(TEXTE FOURNI):
◇ ◇ ◇ ◇

Amour sans humeur

par

Je me remettais à comprendre le football quand on m’a prouvé,
dans le infarctus-time, que je l’aimais. À nouveau.

Cavani m’a offert le souvenir dément de Jerem’ Clément contre Sainté, un jour d’avril 2008. J’ai à nouveau le goût de mon club dans la bouche et je pourrais en pleurer.
J’en aurais pleuré à l’époque déjà, mais comme beaucoup de riches, les millions d’aujourd’hui m’ont rendu impassible. Car oui je suis un emmerdeur, un vrai. Un peine-à-jouir qui voudrait vivre éternellement avec l’amour de sa vie la flamme des premiers instants, même après neuf, dix ou vingt ans. Je traite Paris par dessus la jambe depuis des mois, et Paris m’a puni en me privant de jouissance.

Ce soir Paris a changé. Paris m’a raconté un maillot et l’uruguayen m’a raconté la grinta à l’argentine tellement rare depuis que Javier est à l’infirmerie, Di Maria à l’asile d’aliénés, le coeur brisé avec les doigts ; et sur le thème du chagrin je préfère ne même pas aborder Pocho.
Paris m’honore à nouveau. Bien sûr, on s’ennuiera encore – gosses de riches que nous sommes tous. Mais je porterai jusqu’au printemps le souvenir rassurant d’un clasico joué entre hommes comme un vrai match de football plutôt que comme une partie de golf entre millionnaires sur un green exemplaire. Mention très spéciale au petit bâtard qui agite ses majeurs plus vite que Mbappé ses jambes tout en montrant à Neymar ce que Marseille n’avait, pour une fois, certainement pas à envier à Barcelone : un public, un vrai, un public d’enculés, bien sûr, mais des enculés pleins de panache.

◇ ◇ ◇ ◇

(DONNÉES FOURNIES):
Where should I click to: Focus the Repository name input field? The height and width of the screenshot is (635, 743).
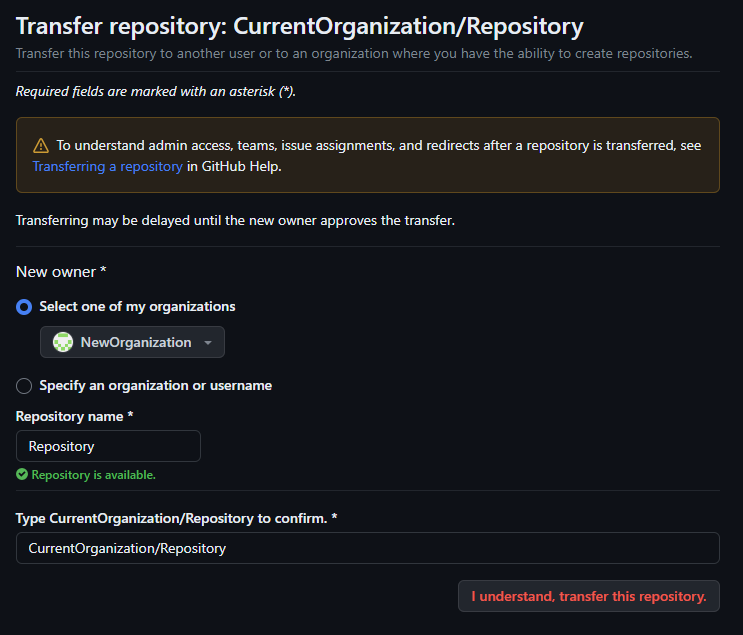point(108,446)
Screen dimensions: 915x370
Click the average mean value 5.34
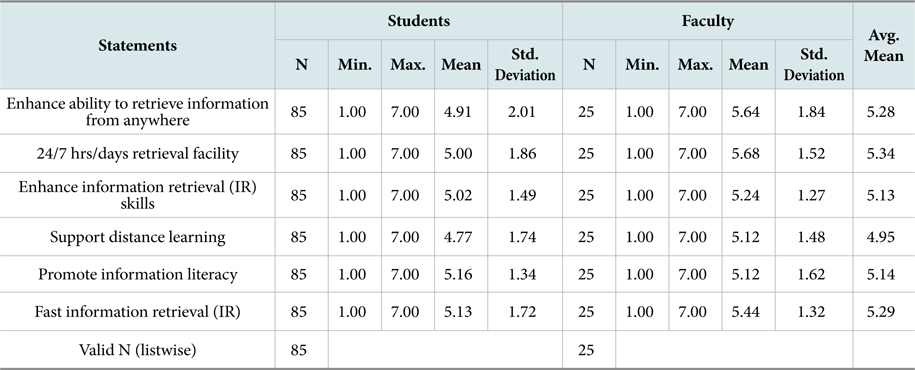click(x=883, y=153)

◇ ◇ ◇ ◇

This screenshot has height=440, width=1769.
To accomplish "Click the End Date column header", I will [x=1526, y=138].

◇ ◇ ◇ ◇

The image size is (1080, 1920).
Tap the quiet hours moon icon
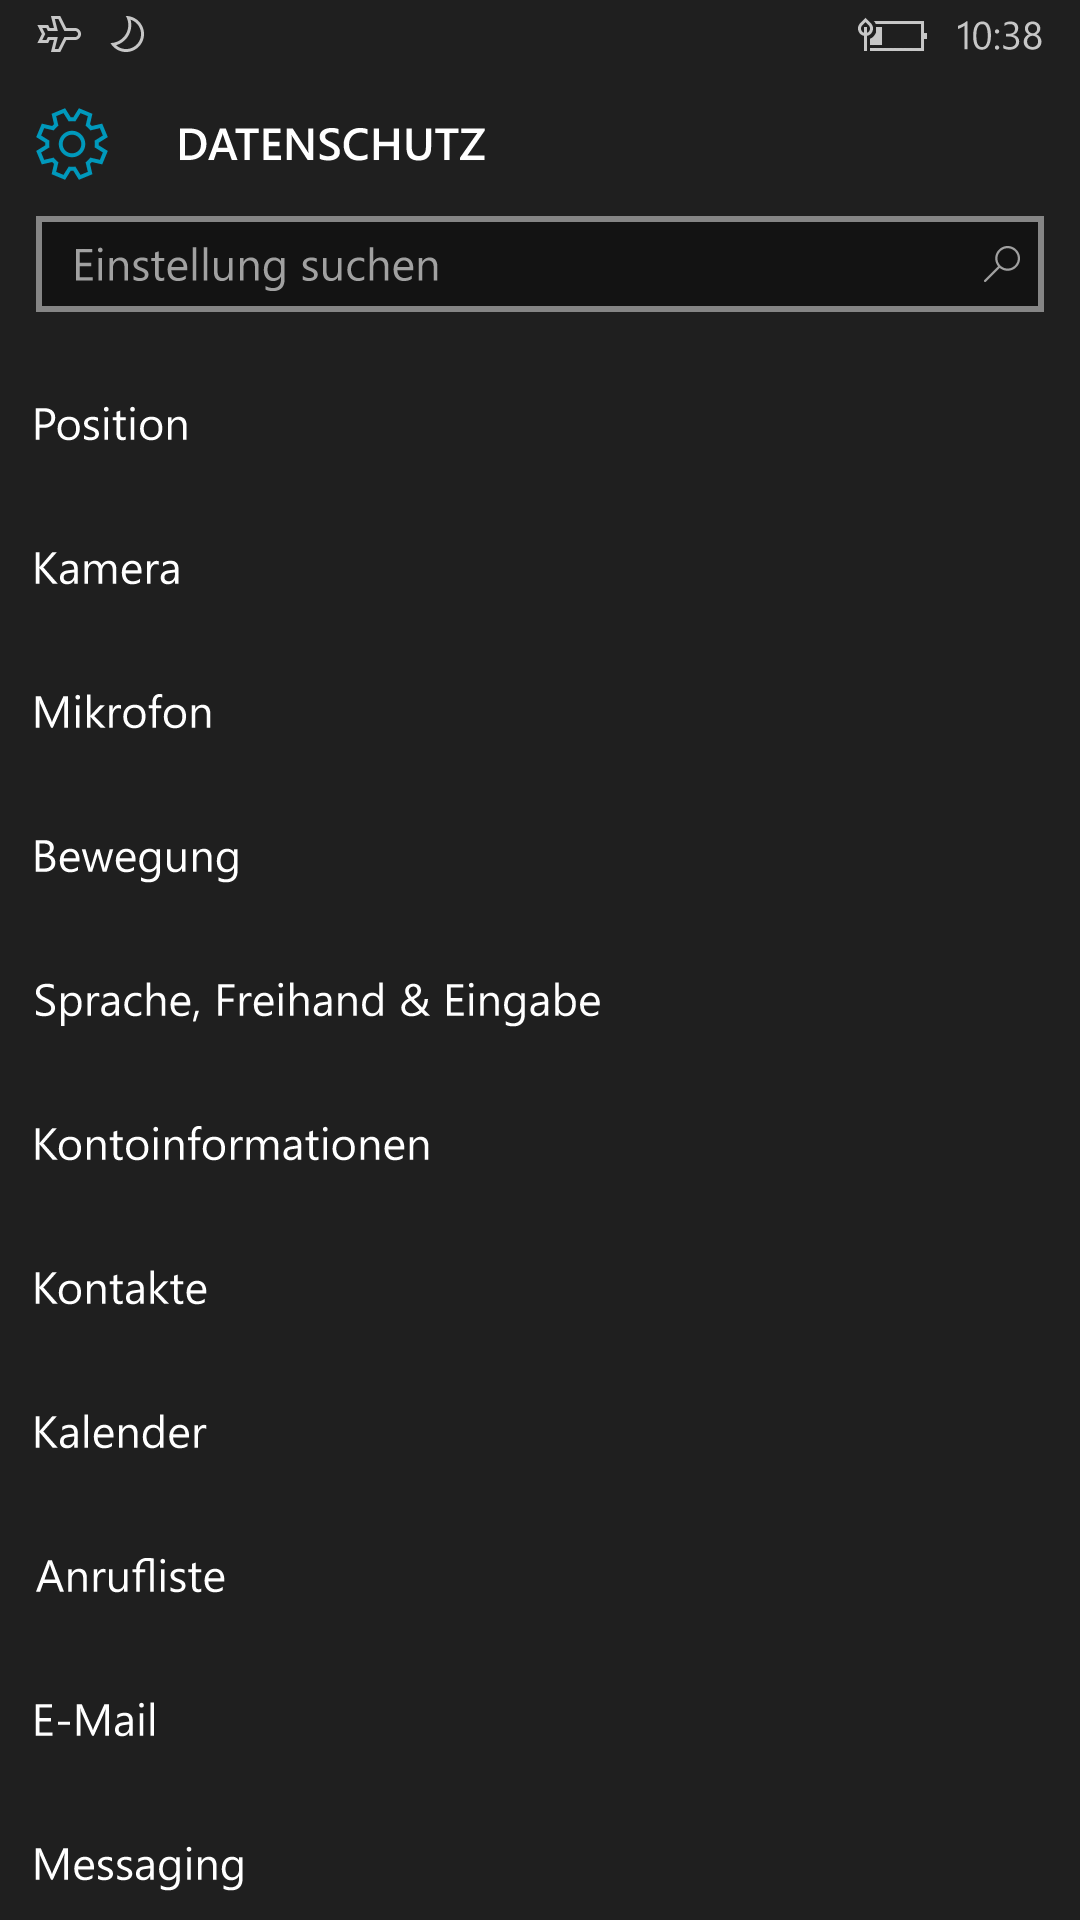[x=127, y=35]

◇ ◇ ◇ ◇

(CONSIGNES DE TRAVAIL):
A. Selon le texte fourni, de quand date le souvenir de Jerem' Clément contre Sainté ?
B. Restituez à l'identique le passage du texte fourni qui s'ouvre sur les mots contenant "Je me remettais" et se ferme sur "privant de jouissance.".

(RÉSULTATS OBTENUS):
A. D'avril 2008.

B.
Je me remettais à comprendre le football quand on m’a prouvé,
dans le infarctus-time, que je l’aimais. À nouveau.

Cavani m’a offert le souvenir dément de Jerem’ Clément contre Sainté, un jour d’avril 2008. J’ai à nouveau le goût de mon club dans la bouche et je pourrais en pleurer.
J’en aurais pleuré à l’époque déjà, mais comme beaucoup de riches, les millions d’aujourd’hui m’ont rendu impassible. Car oui je suis un emmerdeur, un vrai. Un peine-à-jouir qui voudrait vivre éternellement avec l’amour de sa vie la flamme des premiers instants, même après neuf, dix ou vingt ans. Je traite Paris par dessus la jambe depuis des mois, et Paris m’a puni en me privant de jouissance.